As described above, in the present embodiment, the front-incident waves and the diagonally-incident waves are controlled and tie noise propagating from various directions due to the travel of the automobiles that are moving sound sources can be effectively reduced in a wider region.

It should be noted that, although examples were described in the first, second and fourth embodiments where noise made incident from the front direction and diagonal directions was reduced, the, noise control unit may also be configured to reduce noise made incident from the front direction, diagonal directions and diagonally rear directions.

Claims

1. A noise reducing device comprising:

a first microphone disposed at a control point set at an outer side of a sound barrier that reduces noise emitted from a noise source;

a second microphone disposed at an inner side of the sound barrier and including a directivity in a predetermined direction so as to pick up the noise that is emitted from the noise source and made incident from a diagonal direction with respect to the sound barrier;

computing means that computes, on the basis of the output of the first microphone and the output of the second microphone, a filter factor with an explicit method so that the noise at the control point is reduced;

a filter that outputs a control signal digitally filtered on the basis of the filter factor computed by the computing means and the output of the second microphone;

a control sound source in which unidirectional linear array of plural loudspeakers are arranged in a predetermined direction and which is disposed so that a control sound configured by sound emitted from the linear array of plural loudspeakers is diffracted at an upper edge of the sound barrier and reaches the control point; and

an input circuit that inputs, to the linear array of plural loudspeakers and in correspondence to the arrangement order of the linear array of plural loudspeakers, the control signal and a delay control signal in which the control signal is delayed by predetermined times in correspondence to the direction in which the noise is made incident at the sound barrier.

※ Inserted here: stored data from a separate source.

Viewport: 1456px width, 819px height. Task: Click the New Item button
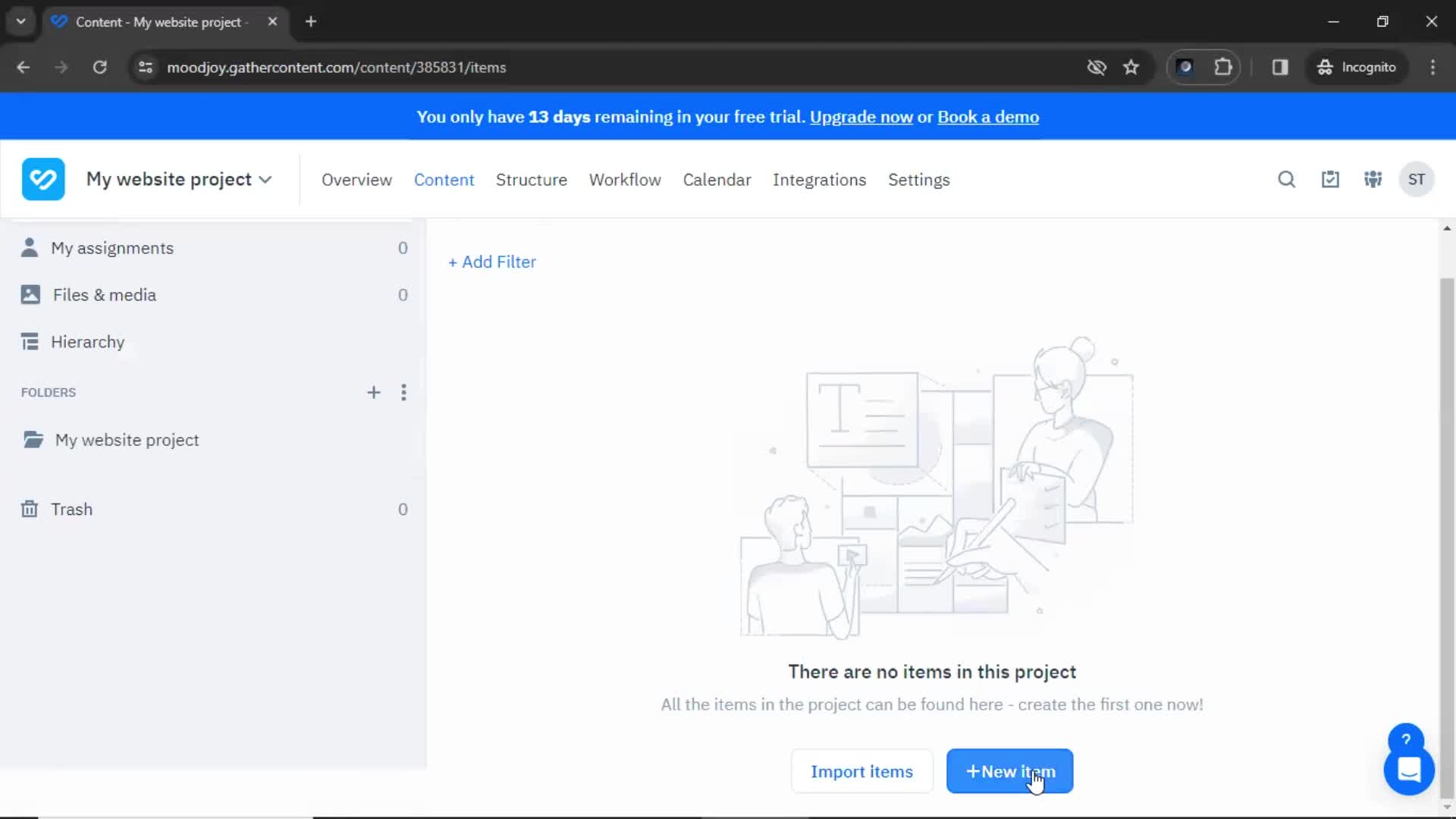point(1010,771)
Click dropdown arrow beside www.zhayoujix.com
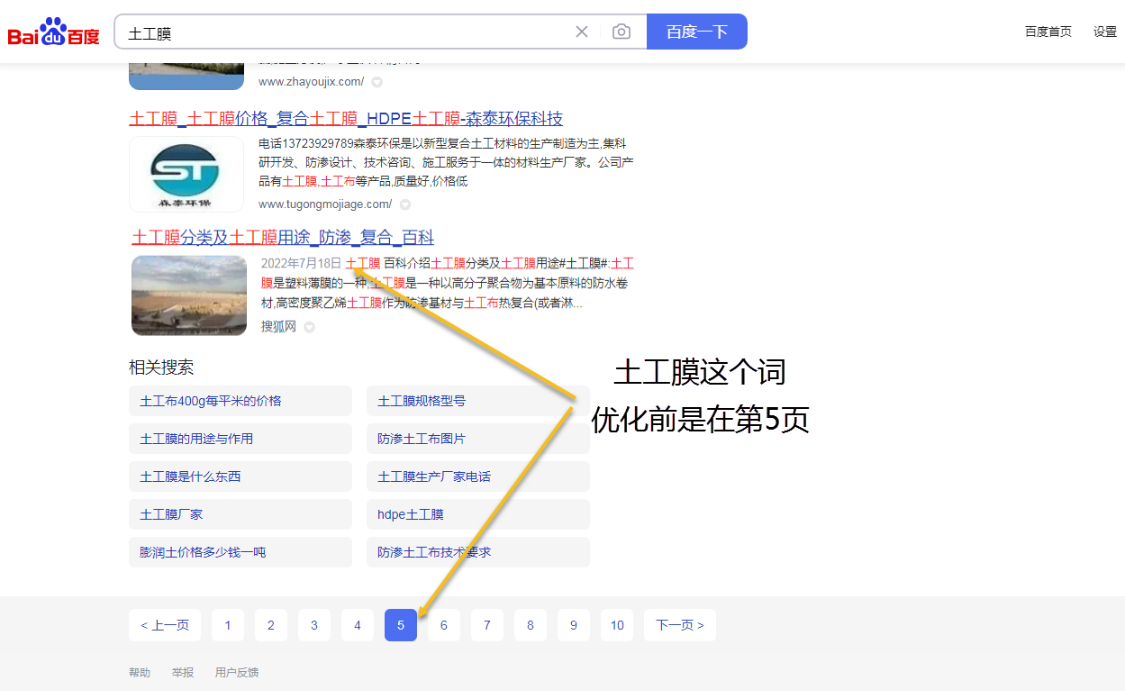The image size is (1125, 691). tap(377, 82)
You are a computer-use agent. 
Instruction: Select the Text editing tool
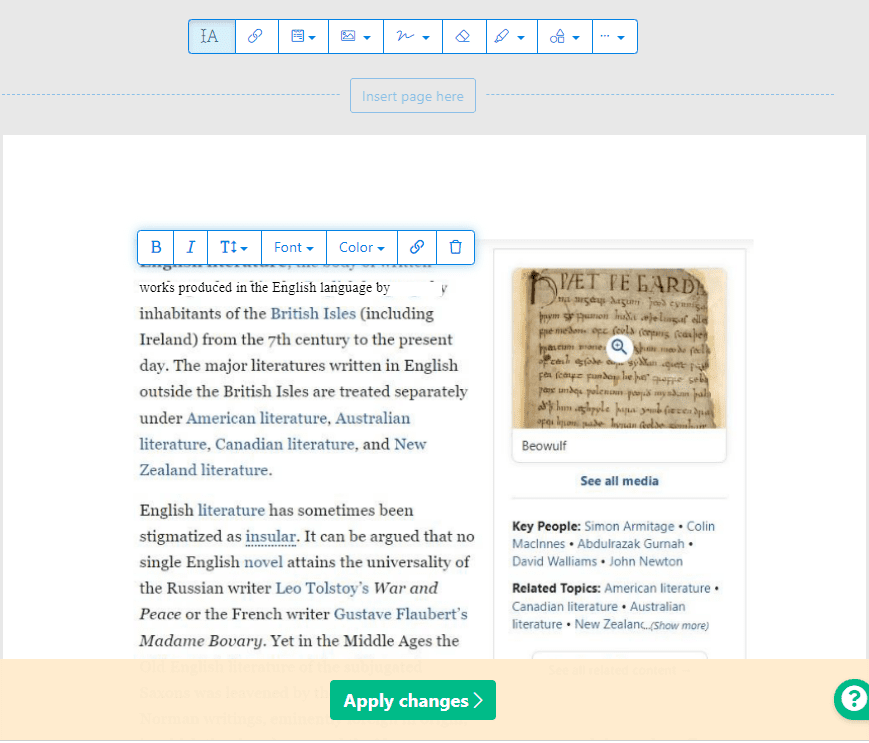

2. The noise reducing device of claim 1, wherein the control sound source is plurally disposed and the input circuit inputs, per control sound source and in correspondence to the arrangement order of the linear array of plural loudspeakers, the control signal and the delay control signal in which the control signal is delayed by predetermined times in correspondence to the direction in which the noise is made incident at the sound barrier.

3. A noise reducing device comprising:

a first microphone disposed at a control point set at an outer side of a sound barrier that reduces noise emitted from a noise source;

a second microphone disposed at an inner side of the sound barrier and including a directivity in a predetermined direction so as to pick up the noise that is emitted from the noise source and made incident from a diagonal direction with respect to the sound barrier;

a third microphone disposed at an inner side of the sound barrier and including a directivity in a predetermined direction so as to pick up the noise that is emitted from the noise source and made incident from a front direction with respect to the sound barrier,

computing means that computes, on the basis of the output of the first microphone and the output of the second microphone, a first filter factor with an explicit method so that the noise at the control point is reduced, and which computes, on the basis of the output of the first microphone and the output of the third microphone, a second fitter factor with an explicit method so that the noise at the control point is reduced;

a first filter that outputs a first control signal digitally filtered on the basis of the filter factors computed by the computing means and the output of the second microphone;

a second filter that generates a second control signal digitally filtered on the basis of the second filter factor computed by the computing means and the output of the third microphone;

a control sound source in which unidirectional linear array of plural loudspeakers are arranged in a predetermined direction and which is disposed so that a control sound configured by sound emitted from the linear array of plural loudspeakers is diffracted at an upper edge of the sound barrier and reaches the control point; and

an input circuit that inputs, to the linear array of plural loudspeakers and in correspondence to the arrangement order of the linear array of plural loudspeakers, the first control signal and a first delay control signal in which the first control signal is delayed by predetermined times in correspondence to the direction in which the noise is made incident at the sound barrier, and which inputs the second control signal to the linear array of plural loudspeakers.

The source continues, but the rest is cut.